## Your goal
Every line holding the string "will" should be copied out of the listing.

## Records for the exercise
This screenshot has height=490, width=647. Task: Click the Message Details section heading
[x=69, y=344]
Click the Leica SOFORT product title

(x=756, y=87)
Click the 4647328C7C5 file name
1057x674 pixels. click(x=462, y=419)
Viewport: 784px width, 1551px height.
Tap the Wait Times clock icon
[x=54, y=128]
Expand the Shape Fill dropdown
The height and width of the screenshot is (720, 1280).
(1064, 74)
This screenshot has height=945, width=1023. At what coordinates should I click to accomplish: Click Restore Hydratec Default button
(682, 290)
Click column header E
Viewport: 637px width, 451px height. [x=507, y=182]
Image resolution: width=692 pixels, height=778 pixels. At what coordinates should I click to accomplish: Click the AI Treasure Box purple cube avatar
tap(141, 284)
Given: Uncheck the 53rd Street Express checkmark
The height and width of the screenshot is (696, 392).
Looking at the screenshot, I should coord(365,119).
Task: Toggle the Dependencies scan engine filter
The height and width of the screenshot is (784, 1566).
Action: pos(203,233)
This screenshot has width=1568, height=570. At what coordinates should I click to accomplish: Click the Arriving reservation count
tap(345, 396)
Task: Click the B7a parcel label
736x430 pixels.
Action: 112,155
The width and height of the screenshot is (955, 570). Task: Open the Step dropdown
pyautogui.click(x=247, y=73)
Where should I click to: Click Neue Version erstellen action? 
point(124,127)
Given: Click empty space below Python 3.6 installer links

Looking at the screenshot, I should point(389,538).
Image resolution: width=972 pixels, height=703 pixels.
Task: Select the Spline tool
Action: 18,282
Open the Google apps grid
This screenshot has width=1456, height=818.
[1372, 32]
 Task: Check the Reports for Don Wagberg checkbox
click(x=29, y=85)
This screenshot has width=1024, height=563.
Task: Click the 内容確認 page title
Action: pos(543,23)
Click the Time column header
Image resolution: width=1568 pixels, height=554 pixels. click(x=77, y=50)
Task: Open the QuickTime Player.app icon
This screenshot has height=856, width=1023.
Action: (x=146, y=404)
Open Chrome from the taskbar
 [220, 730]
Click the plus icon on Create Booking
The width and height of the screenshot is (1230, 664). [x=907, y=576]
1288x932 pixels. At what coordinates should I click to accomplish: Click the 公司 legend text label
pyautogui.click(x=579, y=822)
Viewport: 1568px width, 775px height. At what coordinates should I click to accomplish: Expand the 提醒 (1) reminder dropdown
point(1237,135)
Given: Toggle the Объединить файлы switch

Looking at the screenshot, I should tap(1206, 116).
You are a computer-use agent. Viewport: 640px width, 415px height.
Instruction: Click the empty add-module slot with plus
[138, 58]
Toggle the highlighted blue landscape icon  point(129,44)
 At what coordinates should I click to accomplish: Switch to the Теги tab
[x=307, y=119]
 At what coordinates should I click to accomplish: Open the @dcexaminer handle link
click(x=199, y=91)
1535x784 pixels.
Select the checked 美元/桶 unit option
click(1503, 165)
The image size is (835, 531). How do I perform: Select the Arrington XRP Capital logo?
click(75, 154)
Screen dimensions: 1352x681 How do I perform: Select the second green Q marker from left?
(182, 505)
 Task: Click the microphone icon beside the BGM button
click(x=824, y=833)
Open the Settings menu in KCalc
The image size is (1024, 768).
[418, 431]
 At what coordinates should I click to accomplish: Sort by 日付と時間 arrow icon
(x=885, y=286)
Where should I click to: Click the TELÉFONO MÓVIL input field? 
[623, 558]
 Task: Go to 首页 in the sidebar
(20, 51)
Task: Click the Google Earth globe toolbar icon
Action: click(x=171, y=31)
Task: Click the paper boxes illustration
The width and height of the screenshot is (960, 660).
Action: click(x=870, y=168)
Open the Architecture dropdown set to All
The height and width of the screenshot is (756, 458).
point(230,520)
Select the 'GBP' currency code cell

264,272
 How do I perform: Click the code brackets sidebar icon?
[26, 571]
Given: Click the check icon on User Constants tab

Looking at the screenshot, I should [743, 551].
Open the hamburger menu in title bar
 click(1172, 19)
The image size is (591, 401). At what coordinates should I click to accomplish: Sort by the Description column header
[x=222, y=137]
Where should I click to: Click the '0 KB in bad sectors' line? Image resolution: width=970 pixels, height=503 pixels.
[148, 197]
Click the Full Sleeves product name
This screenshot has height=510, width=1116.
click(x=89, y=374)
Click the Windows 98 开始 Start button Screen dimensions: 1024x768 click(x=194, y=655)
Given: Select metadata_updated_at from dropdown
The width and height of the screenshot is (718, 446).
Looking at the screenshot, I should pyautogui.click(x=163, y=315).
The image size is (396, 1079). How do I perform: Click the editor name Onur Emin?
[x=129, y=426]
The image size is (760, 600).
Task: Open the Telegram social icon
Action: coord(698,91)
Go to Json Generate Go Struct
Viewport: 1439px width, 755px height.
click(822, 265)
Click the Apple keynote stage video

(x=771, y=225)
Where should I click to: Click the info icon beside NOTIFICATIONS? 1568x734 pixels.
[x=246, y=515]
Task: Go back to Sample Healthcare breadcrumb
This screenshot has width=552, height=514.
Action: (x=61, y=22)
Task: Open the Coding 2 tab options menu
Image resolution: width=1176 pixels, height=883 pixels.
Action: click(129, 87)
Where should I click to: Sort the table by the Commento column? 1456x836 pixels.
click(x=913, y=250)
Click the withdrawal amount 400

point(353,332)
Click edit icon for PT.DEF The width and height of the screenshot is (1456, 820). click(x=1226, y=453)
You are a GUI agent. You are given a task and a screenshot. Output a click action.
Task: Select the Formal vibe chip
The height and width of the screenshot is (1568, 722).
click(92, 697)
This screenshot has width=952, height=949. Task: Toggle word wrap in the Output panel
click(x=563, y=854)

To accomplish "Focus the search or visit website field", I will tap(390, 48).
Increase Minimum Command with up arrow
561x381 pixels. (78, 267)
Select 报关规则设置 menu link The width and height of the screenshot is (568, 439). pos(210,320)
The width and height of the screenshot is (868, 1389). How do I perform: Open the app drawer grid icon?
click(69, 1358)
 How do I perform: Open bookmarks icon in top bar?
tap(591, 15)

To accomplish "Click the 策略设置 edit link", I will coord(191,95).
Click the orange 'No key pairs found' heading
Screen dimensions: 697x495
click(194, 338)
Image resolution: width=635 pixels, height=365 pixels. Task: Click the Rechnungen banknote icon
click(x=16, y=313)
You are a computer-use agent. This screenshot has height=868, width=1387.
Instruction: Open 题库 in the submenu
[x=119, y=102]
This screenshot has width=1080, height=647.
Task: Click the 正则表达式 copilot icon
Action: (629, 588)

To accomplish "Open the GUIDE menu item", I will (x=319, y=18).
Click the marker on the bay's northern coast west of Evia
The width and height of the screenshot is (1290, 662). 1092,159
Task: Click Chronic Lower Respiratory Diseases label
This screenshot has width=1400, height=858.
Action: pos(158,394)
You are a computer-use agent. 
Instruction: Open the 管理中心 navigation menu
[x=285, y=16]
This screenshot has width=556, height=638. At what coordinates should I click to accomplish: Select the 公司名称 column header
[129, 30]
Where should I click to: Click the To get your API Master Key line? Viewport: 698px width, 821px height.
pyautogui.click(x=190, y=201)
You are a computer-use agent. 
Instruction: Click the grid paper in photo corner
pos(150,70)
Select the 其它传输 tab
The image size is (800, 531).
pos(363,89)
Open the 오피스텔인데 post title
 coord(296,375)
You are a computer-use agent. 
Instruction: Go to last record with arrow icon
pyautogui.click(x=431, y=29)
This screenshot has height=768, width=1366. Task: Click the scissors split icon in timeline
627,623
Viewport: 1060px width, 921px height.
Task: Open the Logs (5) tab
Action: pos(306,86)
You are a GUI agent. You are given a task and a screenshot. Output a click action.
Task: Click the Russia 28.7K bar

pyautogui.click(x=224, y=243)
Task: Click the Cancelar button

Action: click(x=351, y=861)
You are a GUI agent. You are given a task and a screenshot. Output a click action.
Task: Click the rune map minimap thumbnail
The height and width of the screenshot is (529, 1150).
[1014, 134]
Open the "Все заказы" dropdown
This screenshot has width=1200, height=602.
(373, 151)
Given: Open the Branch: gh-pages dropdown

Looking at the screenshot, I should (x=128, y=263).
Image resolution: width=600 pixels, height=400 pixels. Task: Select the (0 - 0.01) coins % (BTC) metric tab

## Response to this exercise
To accomplish "Focus the search or visit website field", I will tap(390, 48).
To accomplish "Click the 策略设置 edit link", I will coord(191,95).
To accomplish "Open the GUIDE menu item", I will (x=319, y=18).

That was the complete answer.